Filter the listing below, keeping every line that holds "agent".

━━ THE DATA ━━

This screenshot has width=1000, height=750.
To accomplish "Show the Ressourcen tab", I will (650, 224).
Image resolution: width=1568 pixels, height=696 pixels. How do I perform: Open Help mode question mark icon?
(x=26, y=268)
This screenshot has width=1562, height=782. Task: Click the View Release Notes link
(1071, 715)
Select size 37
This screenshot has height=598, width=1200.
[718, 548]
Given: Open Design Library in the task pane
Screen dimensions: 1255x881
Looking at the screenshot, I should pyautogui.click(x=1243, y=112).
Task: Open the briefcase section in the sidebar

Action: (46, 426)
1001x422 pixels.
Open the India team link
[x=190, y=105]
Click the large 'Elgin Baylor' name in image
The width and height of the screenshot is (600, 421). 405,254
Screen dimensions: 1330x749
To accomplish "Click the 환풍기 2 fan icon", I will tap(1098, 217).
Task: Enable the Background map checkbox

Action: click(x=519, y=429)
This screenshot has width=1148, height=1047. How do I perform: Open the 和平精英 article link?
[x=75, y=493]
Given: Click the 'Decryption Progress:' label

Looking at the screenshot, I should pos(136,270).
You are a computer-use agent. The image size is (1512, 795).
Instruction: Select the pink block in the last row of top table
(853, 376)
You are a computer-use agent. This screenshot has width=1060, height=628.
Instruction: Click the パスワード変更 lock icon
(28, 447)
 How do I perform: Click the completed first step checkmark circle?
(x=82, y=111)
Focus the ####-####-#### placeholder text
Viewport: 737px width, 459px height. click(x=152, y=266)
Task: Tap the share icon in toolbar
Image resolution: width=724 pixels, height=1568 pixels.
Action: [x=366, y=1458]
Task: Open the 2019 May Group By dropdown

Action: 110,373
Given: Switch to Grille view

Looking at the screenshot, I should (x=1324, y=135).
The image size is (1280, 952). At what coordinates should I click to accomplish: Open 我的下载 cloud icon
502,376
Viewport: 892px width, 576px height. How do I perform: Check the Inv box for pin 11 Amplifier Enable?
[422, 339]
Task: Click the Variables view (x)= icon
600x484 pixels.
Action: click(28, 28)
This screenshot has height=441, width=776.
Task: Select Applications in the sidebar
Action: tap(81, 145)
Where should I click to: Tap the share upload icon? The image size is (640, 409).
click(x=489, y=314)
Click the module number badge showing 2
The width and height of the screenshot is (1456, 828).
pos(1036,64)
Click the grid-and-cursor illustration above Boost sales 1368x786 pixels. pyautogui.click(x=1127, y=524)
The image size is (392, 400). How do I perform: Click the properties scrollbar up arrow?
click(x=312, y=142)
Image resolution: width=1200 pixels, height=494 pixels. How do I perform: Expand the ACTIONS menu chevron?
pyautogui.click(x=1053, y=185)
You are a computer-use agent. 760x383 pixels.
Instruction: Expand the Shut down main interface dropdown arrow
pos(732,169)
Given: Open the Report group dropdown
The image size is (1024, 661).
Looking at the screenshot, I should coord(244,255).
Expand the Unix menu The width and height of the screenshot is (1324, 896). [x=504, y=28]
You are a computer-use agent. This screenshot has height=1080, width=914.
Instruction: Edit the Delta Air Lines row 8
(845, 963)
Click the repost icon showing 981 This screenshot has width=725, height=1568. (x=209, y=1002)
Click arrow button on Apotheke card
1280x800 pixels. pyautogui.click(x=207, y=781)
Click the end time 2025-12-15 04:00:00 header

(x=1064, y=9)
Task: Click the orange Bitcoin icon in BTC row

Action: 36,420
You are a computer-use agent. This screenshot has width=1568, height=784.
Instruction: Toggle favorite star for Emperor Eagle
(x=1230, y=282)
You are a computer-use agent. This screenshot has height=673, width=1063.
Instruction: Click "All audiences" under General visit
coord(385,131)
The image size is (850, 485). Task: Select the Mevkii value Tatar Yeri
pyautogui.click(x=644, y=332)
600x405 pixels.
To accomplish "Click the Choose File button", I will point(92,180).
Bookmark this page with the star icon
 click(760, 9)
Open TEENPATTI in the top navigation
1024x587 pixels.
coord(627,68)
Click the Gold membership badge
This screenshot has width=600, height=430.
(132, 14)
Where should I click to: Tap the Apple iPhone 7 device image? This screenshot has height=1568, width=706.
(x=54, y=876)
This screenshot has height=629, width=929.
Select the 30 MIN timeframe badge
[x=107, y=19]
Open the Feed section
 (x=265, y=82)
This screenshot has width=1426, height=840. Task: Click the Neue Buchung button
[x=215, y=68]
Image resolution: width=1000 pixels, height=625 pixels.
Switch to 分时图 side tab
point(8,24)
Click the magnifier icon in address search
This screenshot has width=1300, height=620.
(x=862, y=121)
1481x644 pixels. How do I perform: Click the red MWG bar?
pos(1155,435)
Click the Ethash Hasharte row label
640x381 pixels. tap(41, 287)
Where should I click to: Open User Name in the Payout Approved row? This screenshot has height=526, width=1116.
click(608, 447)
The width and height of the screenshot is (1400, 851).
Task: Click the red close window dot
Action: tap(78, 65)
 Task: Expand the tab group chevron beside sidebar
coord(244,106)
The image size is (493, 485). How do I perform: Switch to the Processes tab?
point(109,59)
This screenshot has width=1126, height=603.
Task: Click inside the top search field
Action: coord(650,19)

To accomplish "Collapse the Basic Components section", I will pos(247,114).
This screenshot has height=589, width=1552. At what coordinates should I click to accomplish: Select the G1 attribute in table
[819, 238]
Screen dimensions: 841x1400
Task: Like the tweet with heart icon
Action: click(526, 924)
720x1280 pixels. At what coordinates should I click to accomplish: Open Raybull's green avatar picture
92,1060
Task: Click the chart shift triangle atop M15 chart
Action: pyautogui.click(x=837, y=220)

━━━

RESPONSE FOR THIS EXERCISE:
You are a computer-use agent. The image size is (1512, 795).
You are a computer-use agent. This screenshot has width=1060, height=628.
You are a computer-use agent. 760x383 pixels.
You are a computer-use agent. This screenshot has height=1080, width=914.
You are a computer-use agent. This screenshot has width=1568, height=784.
You are a computer-use agent. This screenshot has height=673, width=1063.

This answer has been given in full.